SET OF TASKS:
1 > Decide whether each statement below agrees with the fair value excerpt, answering yes or no and quoting the deciding words: (a) Level 3 consists of unobservable inputs; (b) adopting ASC 820-35 changed the Company's results of operations; (c) Level 2 relies on quoted prices in active markets for identical assets and liabilities.
2 > Extract the passage of the fair value excerpt from "Level 1—quoted prices" to "Level 3—unobservable inputs.", word for word.

EXCERPT TO READ:

Level 1—quoted prices in active markets for identical assets and liabilities.
Level 2—observable inputs other than quoted prices in active markets for identical assets and liabilities.
Level 3—unobservable inputs.

The adoption of ASC 820-35 did not have an effect on the Company’s financial condition or results of operations, but ASC 820-35 introduced new disclosures about how we value certain assets and liabilities. Much of the disclosure is focused on the inputs used to measure fair value, particularly in instances where the measurement uses significant unobservable (Level 3) inputs.

DATA:

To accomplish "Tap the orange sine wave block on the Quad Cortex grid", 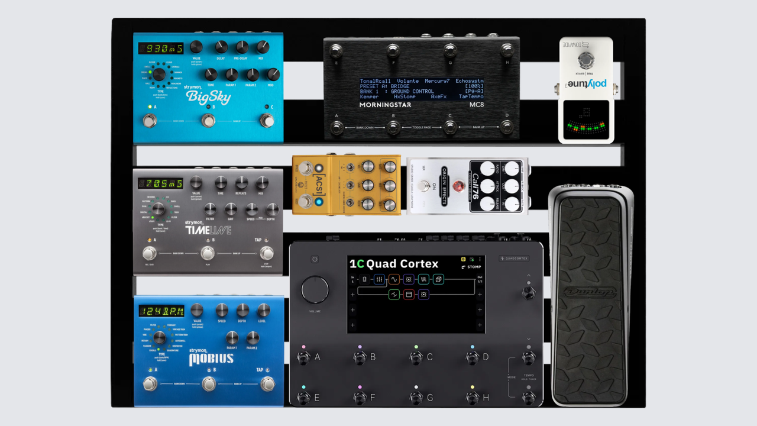I will [x=394, y=279].
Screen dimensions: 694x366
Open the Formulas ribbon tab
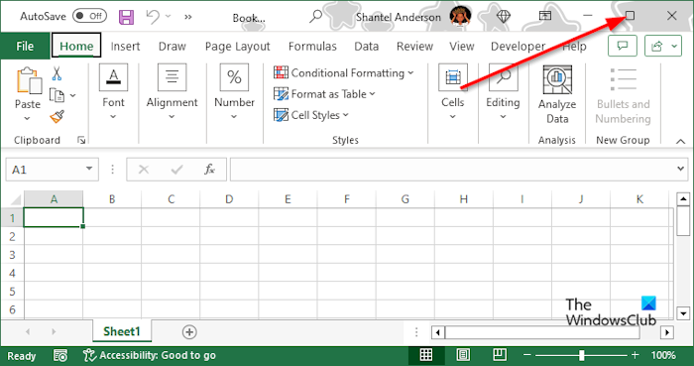click(312, 46)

EXPECTED RESULTS:
1 >
(a) Yes: "Level 3—unobservable inputs."
(b) No: "did not have an effect on the Company’s financial condition or results of operations"
(c) No: "observable inputs other than quoted prices in active markets for identical assets and liabilities"

2 >
Level 1—quoted prices in active markets for identical assets and liabilities.
Level 2—observable inputs other than quoted prices in active markets for identical assets and liabilities.
Level 3—unobservable inputs.